-- start of DATA FOR THE TASK --
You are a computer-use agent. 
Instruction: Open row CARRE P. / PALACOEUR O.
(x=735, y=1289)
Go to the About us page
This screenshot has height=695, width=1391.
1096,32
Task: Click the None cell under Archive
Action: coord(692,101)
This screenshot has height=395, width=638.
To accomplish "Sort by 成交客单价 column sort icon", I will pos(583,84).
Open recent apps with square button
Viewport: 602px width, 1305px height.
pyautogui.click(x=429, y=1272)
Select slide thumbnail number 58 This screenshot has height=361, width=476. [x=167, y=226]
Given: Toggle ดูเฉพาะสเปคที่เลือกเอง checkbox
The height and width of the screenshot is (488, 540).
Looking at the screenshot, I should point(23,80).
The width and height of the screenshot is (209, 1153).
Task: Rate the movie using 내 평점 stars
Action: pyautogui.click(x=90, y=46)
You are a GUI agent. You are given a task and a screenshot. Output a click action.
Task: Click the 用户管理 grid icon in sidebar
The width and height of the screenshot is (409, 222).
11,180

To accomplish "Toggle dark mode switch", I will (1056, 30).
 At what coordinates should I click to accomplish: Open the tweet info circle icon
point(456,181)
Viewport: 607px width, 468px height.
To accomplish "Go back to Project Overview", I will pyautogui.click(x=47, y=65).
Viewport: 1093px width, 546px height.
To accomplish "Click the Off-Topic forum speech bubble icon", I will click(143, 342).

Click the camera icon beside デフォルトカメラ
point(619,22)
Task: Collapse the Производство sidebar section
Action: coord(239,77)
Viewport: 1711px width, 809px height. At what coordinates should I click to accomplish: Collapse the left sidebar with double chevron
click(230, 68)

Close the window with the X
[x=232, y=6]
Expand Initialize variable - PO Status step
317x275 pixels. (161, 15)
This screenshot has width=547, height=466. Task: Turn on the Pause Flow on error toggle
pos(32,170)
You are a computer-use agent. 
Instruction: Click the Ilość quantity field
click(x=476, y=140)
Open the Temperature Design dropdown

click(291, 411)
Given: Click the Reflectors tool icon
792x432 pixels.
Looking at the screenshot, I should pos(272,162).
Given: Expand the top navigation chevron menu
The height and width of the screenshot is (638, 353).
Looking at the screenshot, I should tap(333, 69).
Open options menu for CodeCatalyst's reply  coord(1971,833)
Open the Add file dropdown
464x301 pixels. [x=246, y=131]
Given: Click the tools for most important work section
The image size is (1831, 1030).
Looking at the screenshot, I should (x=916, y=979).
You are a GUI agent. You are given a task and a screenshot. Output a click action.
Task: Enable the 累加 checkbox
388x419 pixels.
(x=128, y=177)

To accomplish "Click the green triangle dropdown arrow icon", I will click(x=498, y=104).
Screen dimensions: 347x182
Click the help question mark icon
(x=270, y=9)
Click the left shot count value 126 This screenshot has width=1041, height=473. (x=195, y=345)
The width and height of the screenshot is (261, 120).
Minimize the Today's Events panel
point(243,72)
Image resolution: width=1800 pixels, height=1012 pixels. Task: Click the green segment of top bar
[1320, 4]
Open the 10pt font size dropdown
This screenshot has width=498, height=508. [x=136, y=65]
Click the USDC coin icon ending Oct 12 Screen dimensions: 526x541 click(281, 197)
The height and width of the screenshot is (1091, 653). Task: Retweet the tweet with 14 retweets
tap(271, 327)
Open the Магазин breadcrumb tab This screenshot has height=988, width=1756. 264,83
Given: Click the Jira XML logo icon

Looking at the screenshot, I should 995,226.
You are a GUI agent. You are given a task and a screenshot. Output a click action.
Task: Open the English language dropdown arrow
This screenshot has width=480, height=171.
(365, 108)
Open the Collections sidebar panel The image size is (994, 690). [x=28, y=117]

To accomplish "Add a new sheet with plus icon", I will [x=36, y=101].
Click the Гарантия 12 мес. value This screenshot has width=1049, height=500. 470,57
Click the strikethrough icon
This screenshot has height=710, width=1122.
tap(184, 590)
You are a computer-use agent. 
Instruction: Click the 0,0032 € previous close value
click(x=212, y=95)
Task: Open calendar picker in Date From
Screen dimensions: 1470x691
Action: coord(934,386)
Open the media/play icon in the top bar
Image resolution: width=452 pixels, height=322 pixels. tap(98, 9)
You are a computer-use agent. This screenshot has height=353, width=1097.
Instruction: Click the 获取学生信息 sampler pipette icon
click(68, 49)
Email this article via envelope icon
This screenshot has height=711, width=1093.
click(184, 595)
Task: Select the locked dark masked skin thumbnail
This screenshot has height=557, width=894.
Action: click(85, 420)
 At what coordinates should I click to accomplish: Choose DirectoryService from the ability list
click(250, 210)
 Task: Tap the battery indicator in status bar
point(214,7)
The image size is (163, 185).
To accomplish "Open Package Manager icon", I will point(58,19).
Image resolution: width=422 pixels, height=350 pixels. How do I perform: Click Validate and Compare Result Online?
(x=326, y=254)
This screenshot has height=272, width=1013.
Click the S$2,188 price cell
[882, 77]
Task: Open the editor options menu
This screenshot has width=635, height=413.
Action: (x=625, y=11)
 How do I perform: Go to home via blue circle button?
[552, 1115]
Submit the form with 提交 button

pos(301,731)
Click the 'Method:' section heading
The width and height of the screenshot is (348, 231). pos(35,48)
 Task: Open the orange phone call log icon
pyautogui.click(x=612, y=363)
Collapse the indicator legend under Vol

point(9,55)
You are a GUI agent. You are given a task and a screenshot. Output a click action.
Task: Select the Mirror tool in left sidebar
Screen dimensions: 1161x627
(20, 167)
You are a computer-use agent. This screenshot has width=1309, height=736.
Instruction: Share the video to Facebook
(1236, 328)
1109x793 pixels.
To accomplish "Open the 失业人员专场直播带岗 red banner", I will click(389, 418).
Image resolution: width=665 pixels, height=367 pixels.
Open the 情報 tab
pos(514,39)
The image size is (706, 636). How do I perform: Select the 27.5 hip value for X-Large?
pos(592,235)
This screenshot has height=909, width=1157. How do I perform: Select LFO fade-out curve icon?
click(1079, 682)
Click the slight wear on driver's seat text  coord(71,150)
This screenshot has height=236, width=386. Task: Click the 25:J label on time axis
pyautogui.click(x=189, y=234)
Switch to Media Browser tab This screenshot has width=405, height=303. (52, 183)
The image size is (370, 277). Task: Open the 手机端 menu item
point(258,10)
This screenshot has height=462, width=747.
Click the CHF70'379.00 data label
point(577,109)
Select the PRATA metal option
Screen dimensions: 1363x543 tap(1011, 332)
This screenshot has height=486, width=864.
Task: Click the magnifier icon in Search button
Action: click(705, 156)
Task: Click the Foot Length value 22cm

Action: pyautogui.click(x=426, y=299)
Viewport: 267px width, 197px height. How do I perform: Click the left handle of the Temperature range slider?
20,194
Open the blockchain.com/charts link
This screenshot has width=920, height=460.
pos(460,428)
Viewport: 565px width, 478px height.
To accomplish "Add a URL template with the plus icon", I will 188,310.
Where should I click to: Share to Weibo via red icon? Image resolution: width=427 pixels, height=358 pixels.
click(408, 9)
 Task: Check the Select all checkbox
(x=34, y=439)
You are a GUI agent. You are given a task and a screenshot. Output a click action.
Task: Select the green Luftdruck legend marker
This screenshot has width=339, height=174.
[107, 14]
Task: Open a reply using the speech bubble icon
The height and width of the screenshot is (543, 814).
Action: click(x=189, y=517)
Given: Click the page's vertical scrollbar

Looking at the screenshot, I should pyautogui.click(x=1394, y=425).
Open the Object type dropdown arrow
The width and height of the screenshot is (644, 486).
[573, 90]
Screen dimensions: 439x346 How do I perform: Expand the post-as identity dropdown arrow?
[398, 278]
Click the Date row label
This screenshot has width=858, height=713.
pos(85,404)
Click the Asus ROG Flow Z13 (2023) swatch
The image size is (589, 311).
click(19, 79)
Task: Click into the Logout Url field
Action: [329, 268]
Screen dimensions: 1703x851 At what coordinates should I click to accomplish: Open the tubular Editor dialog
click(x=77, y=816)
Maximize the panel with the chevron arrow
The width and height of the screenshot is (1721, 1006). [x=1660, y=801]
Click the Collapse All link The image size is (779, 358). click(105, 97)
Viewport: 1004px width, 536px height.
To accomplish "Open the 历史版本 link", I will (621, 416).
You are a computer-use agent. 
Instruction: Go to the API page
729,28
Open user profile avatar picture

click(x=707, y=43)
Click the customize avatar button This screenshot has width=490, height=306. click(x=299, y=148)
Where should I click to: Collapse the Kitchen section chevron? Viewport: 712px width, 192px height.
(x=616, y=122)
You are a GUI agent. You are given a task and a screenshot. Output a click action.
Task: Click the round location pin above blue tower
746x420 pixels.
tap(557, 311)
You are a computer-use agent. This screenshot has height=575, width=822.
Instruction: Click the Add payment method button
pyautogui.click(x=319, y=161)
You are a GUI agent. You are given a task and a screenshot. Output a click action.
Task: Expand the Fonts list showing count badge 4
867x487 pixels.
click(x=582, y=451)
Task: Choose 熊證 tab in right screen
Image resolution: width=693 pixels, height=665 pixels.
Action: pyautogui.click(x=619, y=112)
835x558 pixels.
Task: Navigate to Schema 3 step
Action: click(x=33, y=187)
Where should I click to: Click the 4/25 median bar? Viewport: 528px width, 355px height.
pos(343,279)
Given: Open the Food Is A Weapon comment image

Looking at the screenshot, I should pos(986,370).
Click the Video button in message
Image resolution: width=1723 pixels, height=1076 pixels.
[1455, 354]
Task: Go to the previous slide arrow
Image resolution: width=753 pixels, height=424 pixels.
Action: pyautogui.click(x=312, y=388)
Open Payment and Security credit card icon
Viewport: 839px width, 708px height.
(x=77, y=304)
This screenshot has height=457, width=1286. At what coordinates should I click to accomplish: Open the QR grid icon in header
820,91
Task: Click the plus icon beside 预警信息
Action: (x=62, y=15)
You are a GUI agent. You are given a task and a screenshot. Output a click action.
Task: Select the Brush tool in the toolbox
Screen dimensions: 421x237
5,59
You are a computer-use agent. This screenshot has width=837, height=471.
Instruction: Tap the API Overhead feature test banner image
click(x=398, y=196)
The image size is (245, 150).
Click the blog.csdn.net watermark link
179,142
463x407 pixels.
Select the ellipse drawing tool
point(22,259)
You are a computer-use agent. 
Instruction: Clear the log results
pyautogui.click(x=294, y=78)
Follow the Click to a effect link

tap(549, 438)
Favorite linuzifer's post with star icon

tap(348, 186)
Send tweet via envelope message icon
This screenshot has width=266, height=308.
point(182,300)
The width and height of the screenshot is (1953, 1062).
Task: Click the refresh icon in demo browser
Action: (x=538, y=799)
-- end of DATA FOR THE TASK --
Repeat everything in the material above, from the line containing "Submit the form with 提交 button" down to the line containing "point(9,55)", both of those lines included.

Submit the form with 提交 button

pos(301,731)
Click the 'Method:' section heading
The width and height of the screenshot is (348, 231). pos(35,48)
 Task: Open the orange phone call log icon
pyautogui.click(x=612, y=363)
Collapse the indicator legend under Vol

point(9,55)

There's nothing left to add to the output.